Dan komen er steeds mooiere panden langs de weg naar het Liesbos toe, zeker als je de snelweg bent gepasseerd. Langs het Liesbos ligt er een prachtige weg, waar het prettig fietsen is. De weg bereikt dan de snelweg, waar je aan de overkant de 20steeeuwse kerk van het dorp Lies kunt zien; een wel erg grote kerk voor een dorp dat nooit veel meer dan 150 inwoners kende. Vlak daarna zie je het seminarie, dat is omgebouwd tot zorgappartementen. Dit was rond 1830 een herenhuis en werd rond 1880 tot hotel verbouwd.
Verderop kom je Etten-Leur binnen langs een hele reeks bedrijfsterreinen. Pas de Oude Bredaseweg is aardiger met wat vooroorlogse woningen. Vlak voor de Markt ligt rechts hotel Het Witte Paard, dat in de 19de eeuw hotel Roels was[9].

De Markt van Etten-Leur is groot en ook wel sfeervol, maar er gebeurt weinig.

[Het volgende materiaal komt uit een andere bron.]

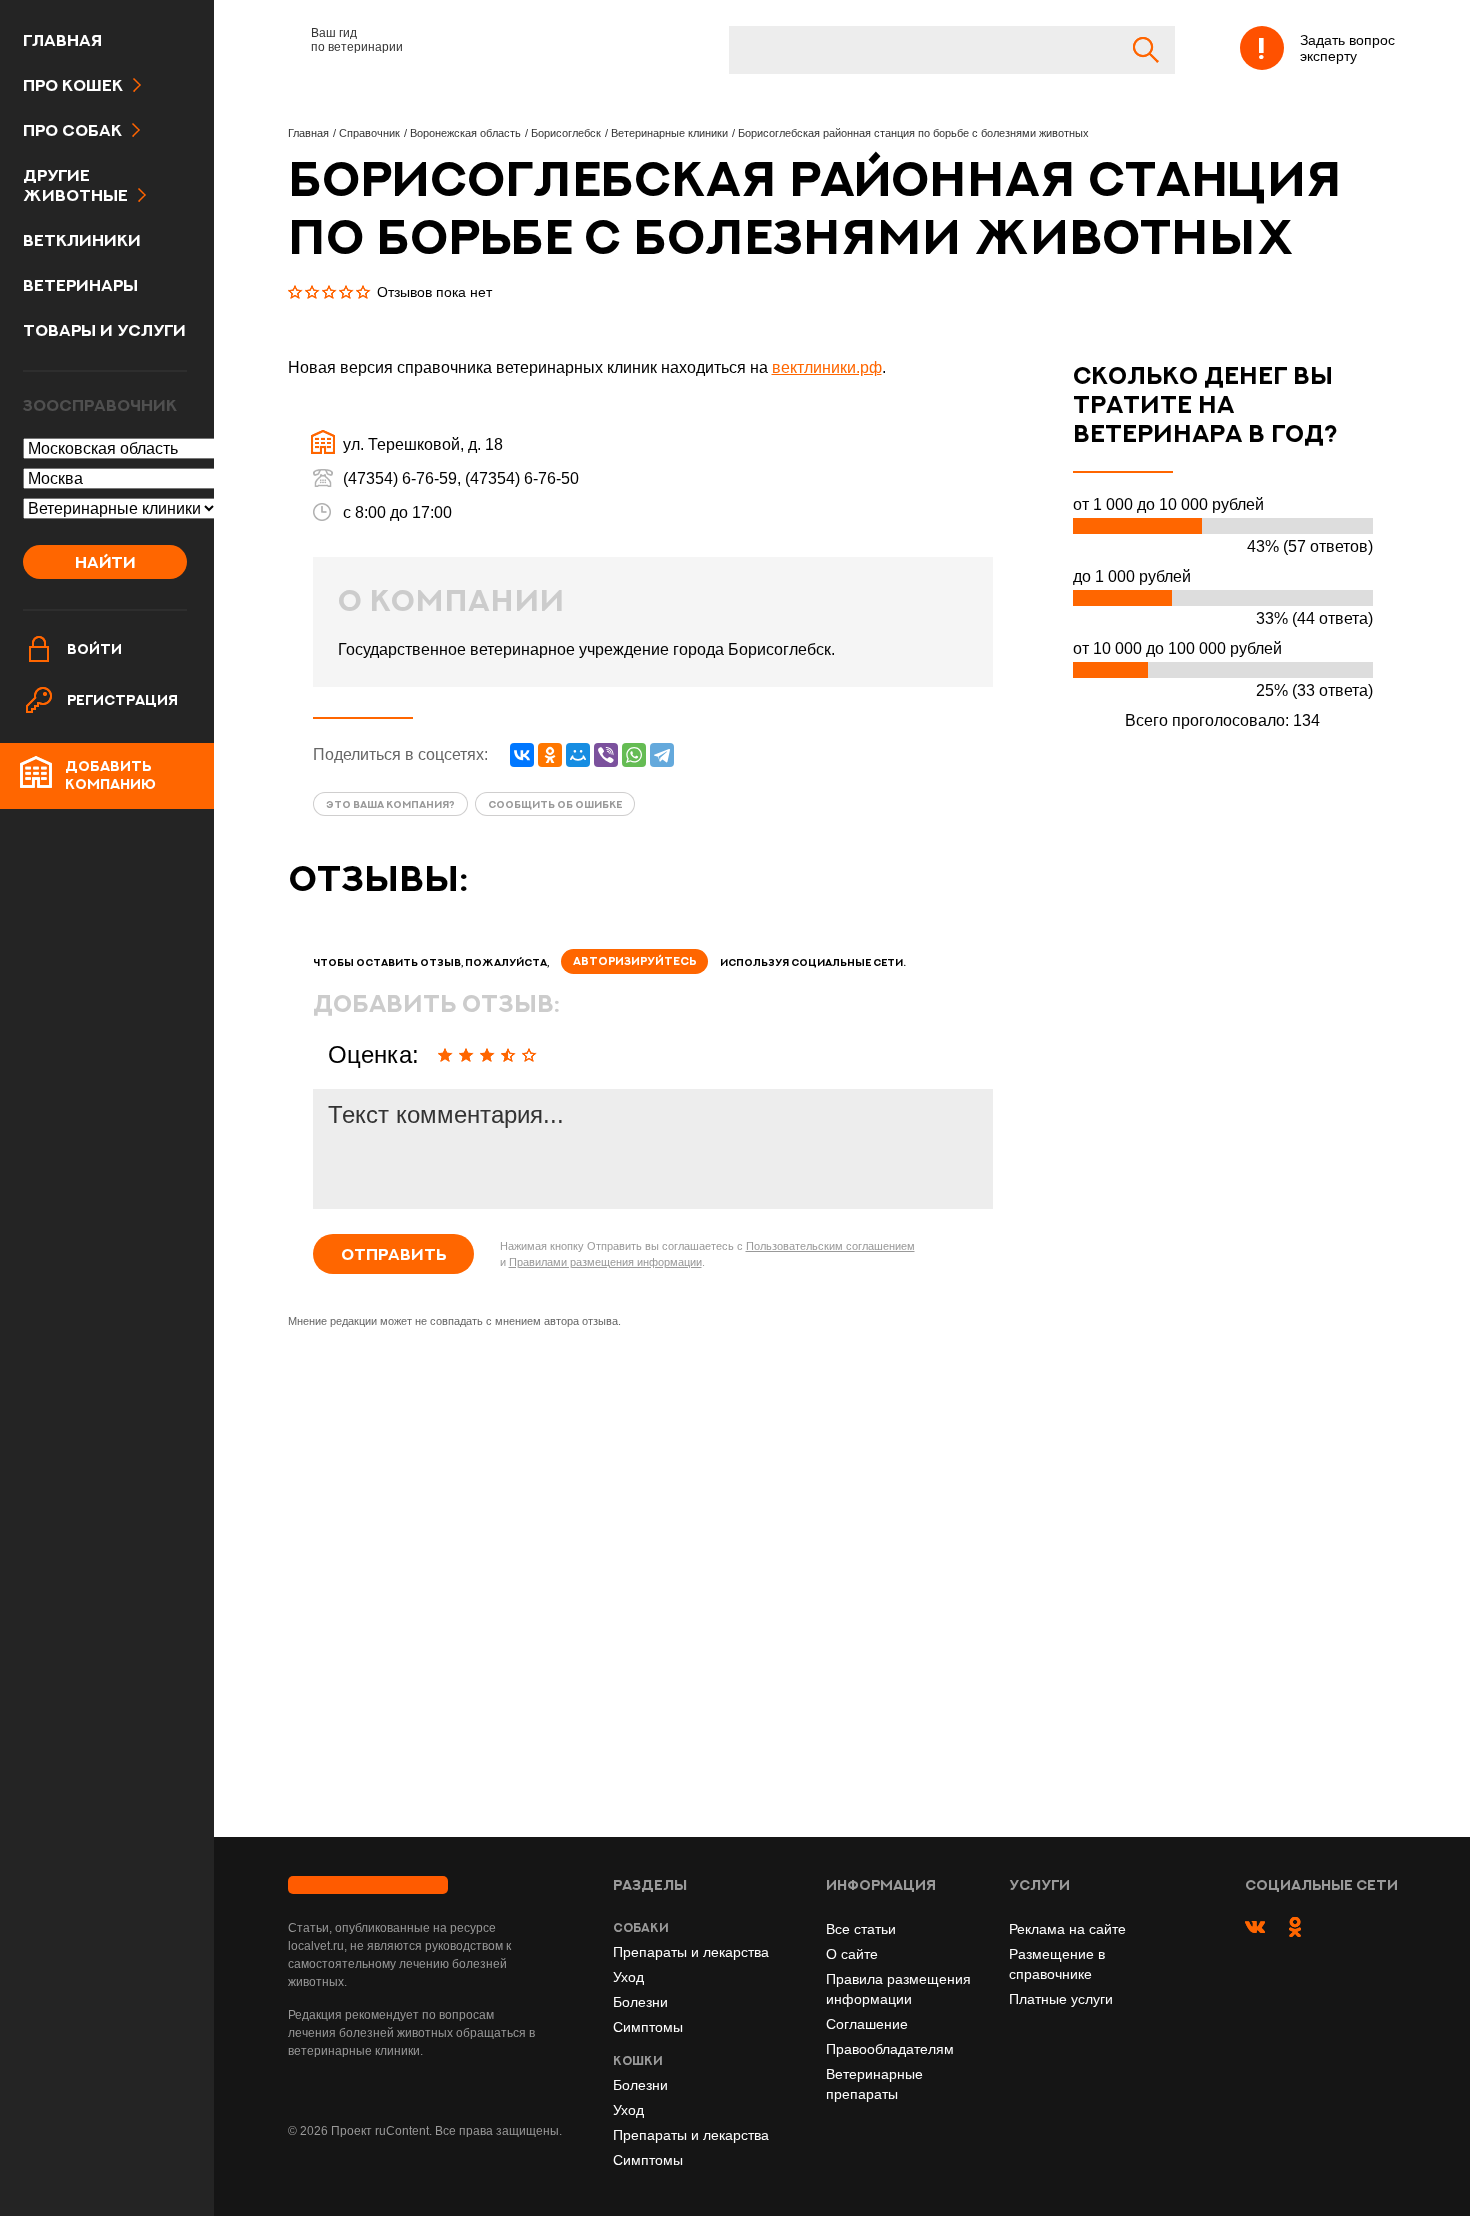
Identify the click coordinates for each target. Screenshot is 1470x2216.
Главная (62, 40)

Er staat een oude moerbeiboom en het plein wordt gesierd door vele linden en een mooi raadhuis uit 1776. Er staan nog diverse andere oude panden en een hofje uit de 17de eeuw. Het Raadhuisplein is tot stand gekomen nadat de snelweg rond 2000 uit het dorp verdween. Bij de reconstructie is het begin van de Roosendaalseweg veranderd in een enorme parkeerplaats. Verderop blijft de weg zo breed als een snelweg, maar zijn er wel linden geplant. Eindeloze bedrijfsterreinen langs de weg en op de Nijverheidsweg wordt dat niet veel beter. Wel staan er later links nog wat huizen.
Heb niet veel verwachtingen van dit stuk straatweg tussen Etten en Roosendaal, want het is bedrijfsterreinen en snelweg wat de klok slaat. Voor zover er open landschap is, is het zonder karakter. Niemand heeft er aandacht aan gegeven. De straatweg is in de 19de eeuw kaarsrecht over de heide aangelegd. Toen was er geen bebouwing, maar als er later bebouwing is gekomen, is die inmiddels weer gesloopt. Bij het kruispunt met de weg naar Bosschenhoofd herinnert alleen de naam van het tankstation aan de boerderij Maple Farm.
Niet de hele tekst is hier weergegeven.